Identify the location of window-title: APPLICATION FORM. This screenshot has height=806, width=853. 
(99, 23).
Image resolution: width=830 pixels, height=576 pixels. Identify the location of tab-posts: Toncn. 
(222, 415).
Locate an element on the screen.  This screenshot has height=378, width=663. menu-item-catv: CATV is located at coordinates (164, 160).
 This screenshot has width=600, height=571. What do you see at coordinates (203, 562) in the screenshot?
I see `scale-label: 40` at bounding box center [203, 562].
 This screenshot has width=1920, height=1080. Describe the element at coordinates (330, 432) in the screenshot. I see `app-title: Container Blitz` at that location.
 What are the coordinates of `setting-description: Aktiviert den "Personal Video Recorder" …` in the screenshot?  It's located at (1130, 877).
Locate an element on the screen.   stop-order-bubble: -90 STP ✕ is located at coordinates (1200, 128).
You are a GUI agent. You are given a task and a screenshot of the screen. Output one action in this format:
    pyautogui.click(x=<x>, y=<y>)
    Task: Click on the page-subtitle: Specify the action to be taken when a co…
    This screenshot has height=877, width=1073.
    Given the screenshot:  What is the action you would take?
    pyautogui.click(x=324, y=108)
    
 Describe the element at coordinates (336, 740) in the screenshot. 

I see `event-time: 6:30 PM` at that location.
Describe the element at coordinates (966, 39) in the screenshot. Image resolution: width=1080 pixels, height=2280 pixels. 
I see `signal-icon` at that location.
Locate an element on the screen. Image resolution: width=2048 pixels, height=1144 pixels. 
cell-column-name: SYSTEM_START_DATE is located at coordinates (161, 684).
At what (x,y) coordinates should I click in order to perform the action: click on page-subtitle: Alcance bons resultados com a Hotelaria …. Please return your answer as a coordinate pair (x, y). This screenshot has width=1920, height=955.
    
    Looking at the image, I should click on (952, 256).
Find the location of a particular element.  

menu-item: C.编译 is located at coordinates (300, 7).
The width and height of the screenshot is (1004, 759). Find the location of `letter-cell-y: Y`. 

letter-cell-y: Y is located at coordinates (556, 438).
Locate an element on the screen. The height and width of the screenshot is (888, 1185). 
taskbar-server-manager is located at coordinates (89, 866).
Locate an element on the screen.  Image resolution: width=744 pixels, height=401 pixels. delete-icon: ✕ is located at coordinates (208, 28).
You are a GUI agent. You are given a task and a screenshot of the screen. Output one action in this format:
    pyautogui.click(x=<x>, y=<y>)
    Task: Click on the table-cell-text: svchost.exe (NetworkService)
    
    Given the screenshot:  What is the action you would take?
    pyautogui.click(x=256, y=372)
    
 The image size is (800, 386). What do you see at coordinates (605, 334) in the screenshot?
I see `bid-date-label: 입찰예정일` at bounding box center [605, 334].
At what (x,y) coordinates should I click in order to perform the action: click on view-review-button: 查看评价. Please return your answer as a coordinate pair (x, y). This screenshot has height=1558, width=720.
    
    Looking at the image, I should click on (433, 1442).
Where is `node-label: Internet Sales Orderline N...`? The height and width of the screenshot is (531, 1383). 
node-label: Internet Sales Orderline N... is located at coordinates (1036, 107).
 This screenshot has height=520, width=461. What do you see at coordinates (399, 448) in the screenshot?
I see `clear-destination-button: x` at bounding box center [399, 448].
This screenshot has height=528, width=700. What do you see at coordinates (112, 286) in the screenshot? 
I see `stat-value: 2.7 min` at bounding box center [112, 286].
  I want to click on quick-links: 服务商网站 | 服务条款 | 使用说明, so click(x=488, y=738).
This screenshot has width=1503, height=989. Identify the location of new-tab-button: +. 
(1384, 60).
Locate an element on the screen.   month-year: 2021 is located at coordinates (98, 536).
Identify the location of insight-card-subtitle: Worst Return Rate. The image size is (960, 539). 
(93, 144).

++++++

**Problem statement**
Update all the rows above, replacing each "Identify the location of" with "Find the position of" and leaving everything else the same.

**Exercise solution**
Find the position of window-title: APPLICATION FORM. This screenshot has height=806, width=853. 
(99, 23).
Image resolution: width=830 pixels, height=576 pixels. Find the position of tab-posts: Toncn. 
(222, 415).
Locate an element on the screen.  This screenshot has height=378, width=663. menu-item-catv: CATV is located at coordinates (164, 160).
 This screenshot has width=600, height=571. What do you see at coordinates (203, 562) in the screenshot?
I see `scale-label: 40` at bounding box center [203, 562].
 This screenshot has width=1920, height=1080. Describe the element at coordinates (330, 432) in the screenshot. I see `app-title: Container Blitz` at that location.
 What are the coordinates of `setting-description: Aktiviert den "Personal Video Recorder" …` in the screenshot?  It's located at (1130, 877).
Locate an element on the screen.   stop-order-bubble: -90 STP ✕ is located at coordinates (1200, 128).
You are a GUI agent. You are given a task and a screenshot of the screen. Output one action in this format:
    pyautogui.click(x=<x>, y=<y>)
    Task: Click on the page-subtitle: Specify the action to be taken when a co…
    This screenshot has height=877, width=1073.
    Given the screenshot:  What is the action you would take?
    pyautogui.click(x=324, y=108)
    
 Describe the element at coordinates (336, 740) in the screenshot. 

I see `event-time: 6:30 PM` at that location.
Describe the element at coordinates (966, 39) in the screenshot. Image resolution: width=1080 pixels, height=2280 pixels. 
I see `signal-icon` at that location.
Locate an element on the screen. Image resolution: width=2048 pixels, height=1144 pixels. 
cell-column-name: SYSTEM_START_DATE is located at coordinates (161, 684).
At what (x,y) coordinates should I click in order to perform the action: click on page-subtitle: Alcance bons resultados com a Hotelaria …. Please return your answer as a coordinate pair (x, y). This screenshot has width=1920, height=955.
    
    Looking at the image, I should click on (952, 256).
Find the location of a particular element.  

menu-item: C.编译 is located at coordinates (300, 7).
The width and height of the screenshot is (1004, 759). Find the location of `letter-cell-y: Y`. 

letter-cell-y: Y is located at coordinates (556, 438).
Locate an element on the screen. The height and width of the screenshot is (888, 1185). 
taskbar-server-manager is located at coordinates (89, 866).
Locate an element on the screen.  Image resolution: width=744 pixels, height=401 pixels. delete-icon: ✕ is located at coordinates (208, 28).
You are a GUI agent. You are given a task and a screenshot of the screen. Output one action in this format:
    pyautogui.click(x=<x>, y=<y>)
    Task: Click on the table-cell-text: svchost.exe (NetworkService)
    
    Given the screenshot:  What is the action you would take?
    pyautogui.click(x=256, y=372)
    
 The image size is (800, 386). What do you see at coordinates (605, 334) in the screenshot?
I see `bid-date-label: 입찰예정일` at bounding box center [605, 334].
At what (x,y) coordinates should I click in order to perform the action: click on view-review-button: 查看评价. Please return your answer as a coordinate pair (x, y). This screenshot has height=1558, width=720.
    
    Looking at the image, I should click on (433, 1442).
Where is `node-label: Internet Sales Orderline N...`? The height and width of the screenshot is (531, 1383). 
node-label: Internet Sales Orderline N... is located at coordinates (1036, 107).
 This screenshot has height=520, width=461. What do you see at coordinates (399, 448) in the screenshot?
I see `clear-destination-button: x` at bounding box center [399, 448].
This screenshot has height=528, width=700. What do you see at coordinates (112, 286) in the screenshot? 
I see `stat-value: 2.7 min` at bounding box center [112, 286].
  I want to click on quick-links: 服务商网站 | 服务条款 | 使用说明, so click(x=488, y=738).
This screenshot has width=1503, height=989. Find the position of new-tab-button: +. 
(1384, 60).
Locate an element on the screen.   month-year: 2021 is located at coordinates (98, 536).
Find the position of insight-card-subtitle: Worst Return Rate. The image size is (960, 539). 
(93, 144).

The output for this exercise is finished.